Exceptuando o Silva, que é abrutalhado, de repente levanta-se e nem se despede, nós, mais cordatos. aguentamos as preleções do Cardoso, tanto por amizade, como por sabê-lo adoentado, mas também porque estar connosco o alivia do jugo doméstico que Mafalda aperta quanto pode.
Na “última” sessão começou ele por zombar dos filósofos de meia tigela, esses que sabem das doutrinas mais variadas, afirmando que para tudo há uma idade. A infância para as brincadeiras, na juventude os amores, aos trinta e quarenta tratar da vida, a seguir o declínio, finalmente para os velhos o repouso e a solidão da antecâmara da eternidade.
Continuou ele dizendo que, além de semelhantes afirmações se prestarem a confusão, quem as enuncia tiraria proveito se pensasse duas vezes, olhasse para si próprio, olhasse depois em redor e, cuidadosamente, só então abrisse a boca.

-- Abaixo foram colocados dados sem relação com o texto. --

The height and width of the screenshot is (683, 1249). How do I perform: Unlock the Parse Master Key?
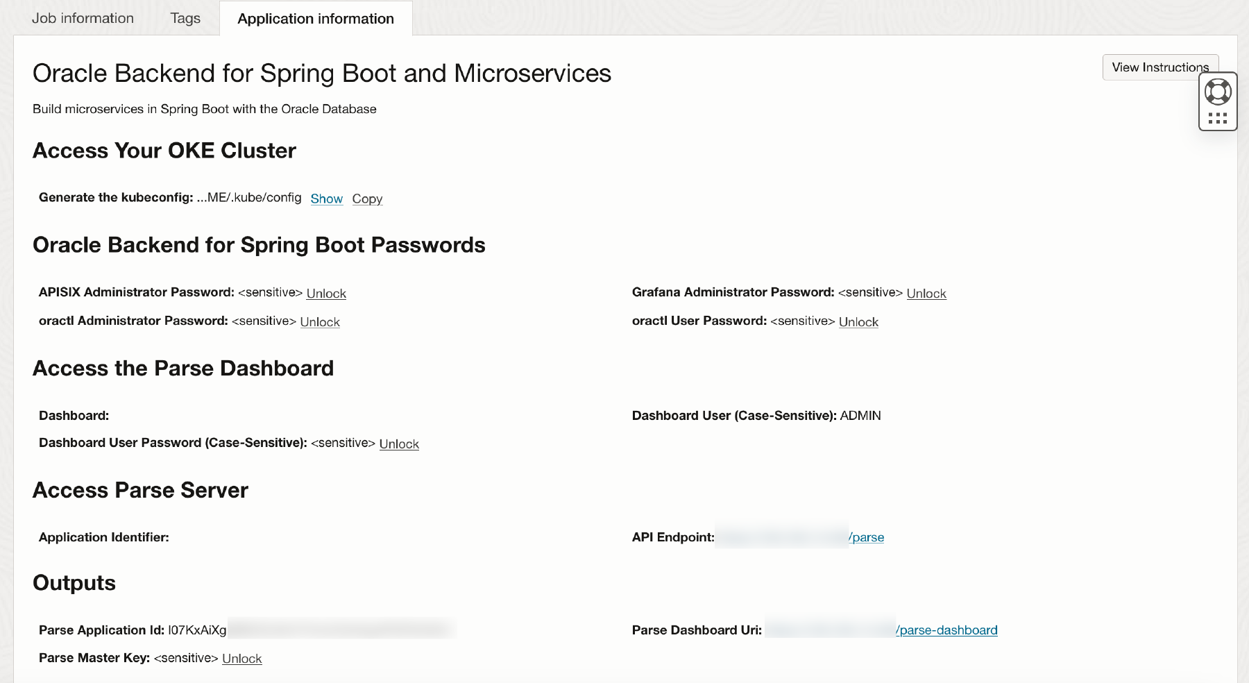tap(241, 658)
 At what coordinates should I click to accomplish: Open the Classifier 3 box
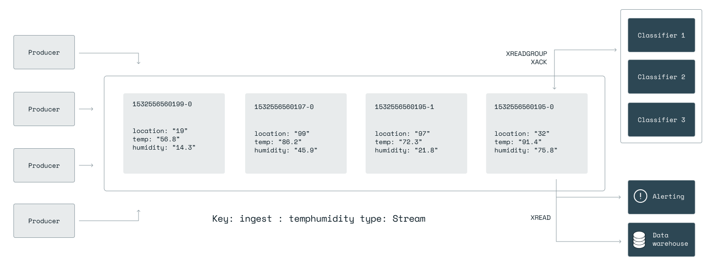click(661, 120)
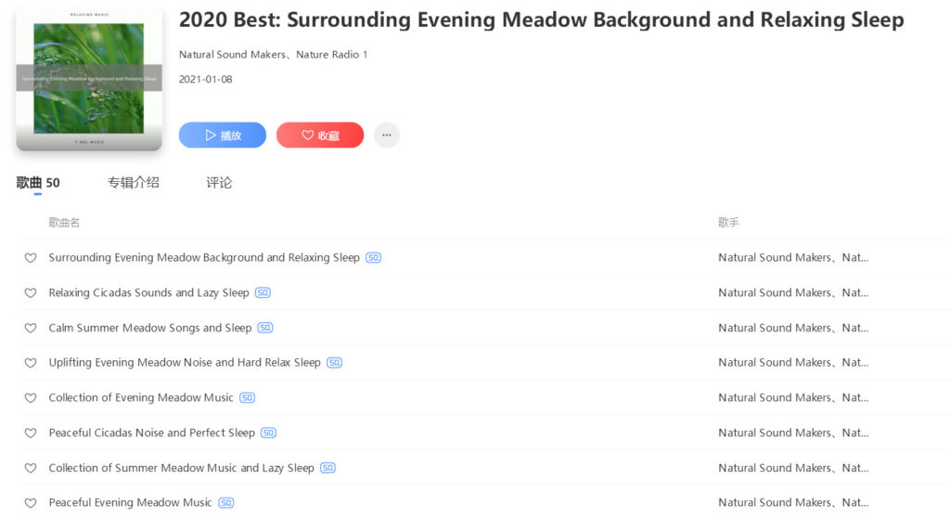Image resolution: width=950 pixels, height=518 pixels.
Task: Click the red 收藏 favorite button
Action: 320,136
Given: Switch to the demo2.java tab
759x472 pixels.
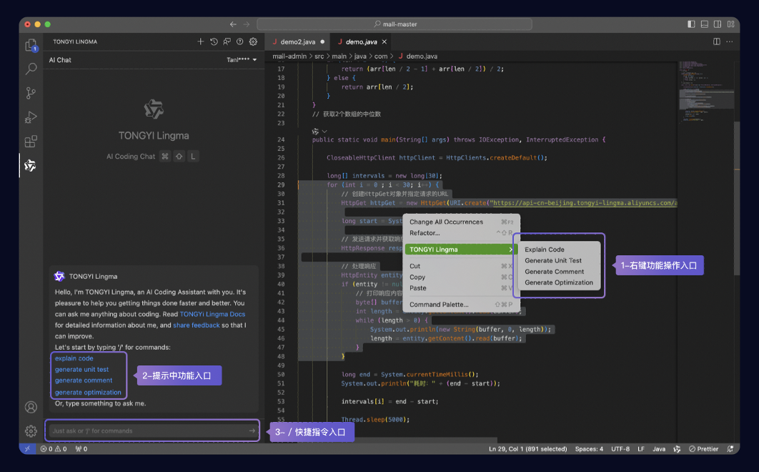Looking at the screenshot, I should point(298,41).
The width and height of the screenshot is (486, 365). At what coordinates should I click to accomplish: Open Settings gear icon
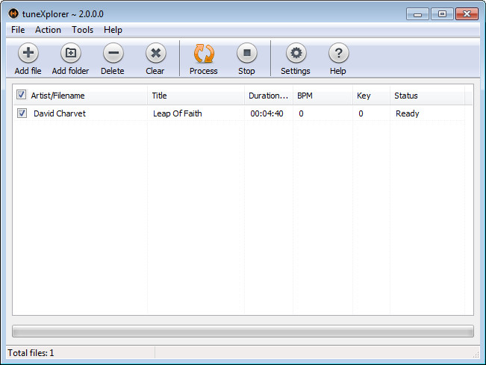click(296, 54)
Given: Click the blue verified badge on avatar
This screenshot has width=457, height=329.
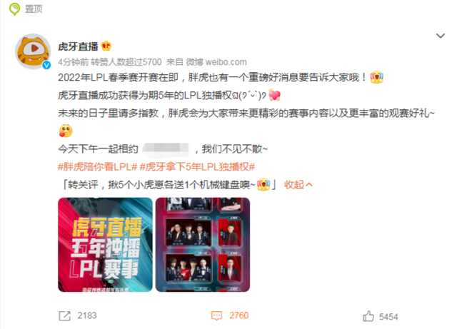Looking at the screenshot, I should [46, 65].
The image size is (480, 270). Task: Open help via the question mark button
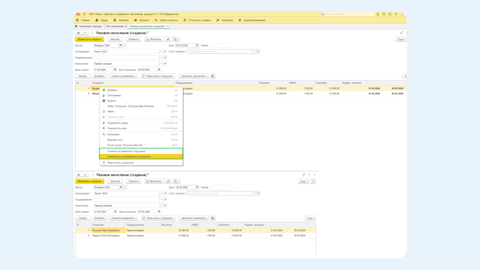coord(313,181)
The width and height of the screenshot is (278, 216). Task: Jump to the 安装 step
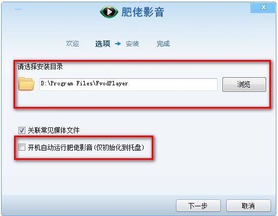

Deve ter sido nesse momento que a minha atenção levantou voo. Porque, mau grado a amizade, é cada vez mais escasso o interesse que tenho em saber o que vai na cabeça do semelhante, que ideia faz ele do mundo, ou quais são as miragens que o divertem. Além disso, vezes demais sou incomodado pelos ingénuos que deslizam alegremente na arrogância da pouca tarimba. A esses desculpo, pois tudo tem o seu tempo e à volta dos dezoito vivi idêntica fase.Hoje, porém, chegado a uma idade que não deixa escolhas, resta-me a nostalgia que outros tão bem exprimiram: "If youth only knew: if age only could!" – (Se a juventude soubesse; se a velhice pudesse!)